Posadowienie nowej budowli na Polanie Lea zostało zaplanowane z rozmysłem. Las Wolski był już wówczas parkiem ludowym podarowanym krakowiankom i krakowianom przez Radę Miasta Krakowa jeszcze za prezydentury Juliusza Leo. W 1929 roku został tu otwarty zwierzyniec, jak nazywano wtedy ogród zoologiczny, a w 1934 zaczęto usypywanie Kopca Niepodległości, który po śmierci Józefa Piłsudskiego nazwano jego imieniem. Miejsce to zyskiwało na popularności i coraz częściej było celem weekendowych wypraw mieszkanek i mieszkańców Krakowa.

Pawilon miał być miejscem wytchnienia i odpoczynku, oferując strudzonym powsinogom zmierzającym do licznych atrakcji Lasu Wolskiego kufel orzeźwiającego piwa. Oczywiście okocimskiego, bo powstanie w tym miejscu budowli mającej służyć jako restauracja i kawiarnia zawdzięczamy Antoniemu Janowi Götz-Okocimskiemu, właścicielowi browaru w Okocimiu.

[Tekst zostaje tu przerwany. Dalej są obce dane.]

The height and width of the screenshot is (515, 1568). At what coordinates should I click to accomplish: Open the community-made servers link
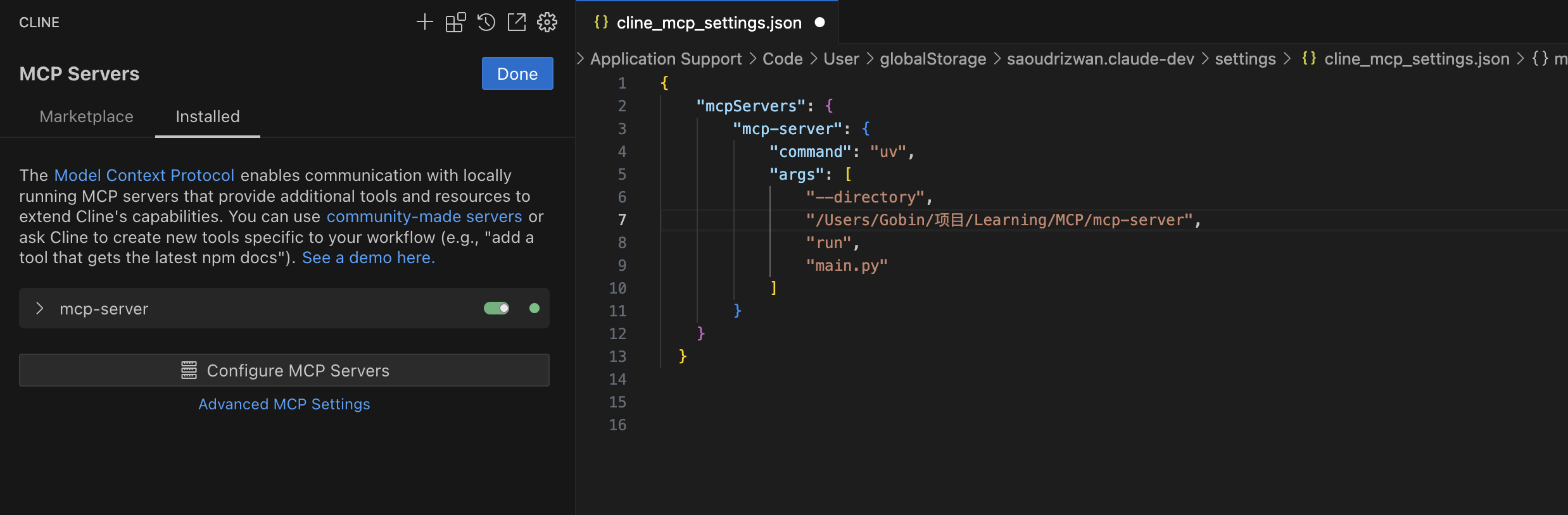[424, 216]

Jego przodkowie wywodzili się z niewielkiej wioski nad górnym Dunajem w dzisiejszej Badenii-Wirtembergii. Wiedli tam skromny i bogobojny żywot, zajmując się przede wszystkim uprawą chmielu. Skrzętnie gospodarząc niewielkim majątkiem, z czasem osiągnęli status, który pozwalał na marzenia o rozwinięciu skrzydeł. Jak mówią rodzinne kroniki, pierwszym, któremu się poszczęściło, był Johann Evangelist Götz, dziadek Antoniego Jana, fundatora Pawilonu. Kiedy w „Wiener Zeitung” przeczytał ogłoszenie o tym, że ktoś w odległym Okocimie szuka wspólnika, rzucił intratną posadę w wiedeńskim browarze i ruszył szukać szczęścia na peryferiach ówczesnego Cesarstwa Austro-Węgierskiego. Kolejnym był Jan Albin Götz, baron, przedsiębiorca, filantrop i mecenas, ojciec Antoniego Jana. Rodzinną zasadę „najlepsze z najlepszych” wdrażał z takim zaangażowaniem, że złocisty trunek warzony w Browarze Okocim zdobywał branżowe laury i uznanie smakoszy niezależnie od sytuacji politycznej – i za czasów CK monarchii, i w Drugiej Rzeczypospolitej, i w PRL-u.

Stali bywalcy Pawilonu najbardziej cenili sobie otwarty i przestronny taras. Zainspirowany architekturą uzdrowisk, gdzie powszechną niegdyś gruźlicę leczono długotrwałym przebywaniem na zewnątrz i kąpielami słonecznymi, został zaprojektowany w taki sposób, żeby zapewnić jak najbliższy kontakt z naturą. Rozpościerał się z niego przepiękny widok na odległe pasma górskie, a przy dobrej pogodzie można było zobaczyć nawet Tatry. Dzisiaj, równie blisko natury, odbywają się tu różnorodne aktywności, pokazujące jak z czułością i uważnością patrzeć na przyrodę. A za ścianą, w rozświetlonej światłem słonecznym, dawnej sali restauracyjnej mieści się wystawa, na której o swoich perypetiach opowiadają mieszkańcy lasu.